Please revise the listing by changing "avatar" to "icon" and keep everything else the same.

──────── DATA LINES

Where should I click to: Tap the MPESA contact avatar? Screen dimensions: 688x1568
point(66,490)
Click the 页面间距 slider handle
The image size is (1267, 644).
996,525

────────────────

◆ COMPLETE ANSWER
Where should I click to: Tap the MPESA contact icon? Screen dimensions: 688x1568
point(66,490)
Click the 页面间距 slider handle
The image size is (1267, 644).
996,525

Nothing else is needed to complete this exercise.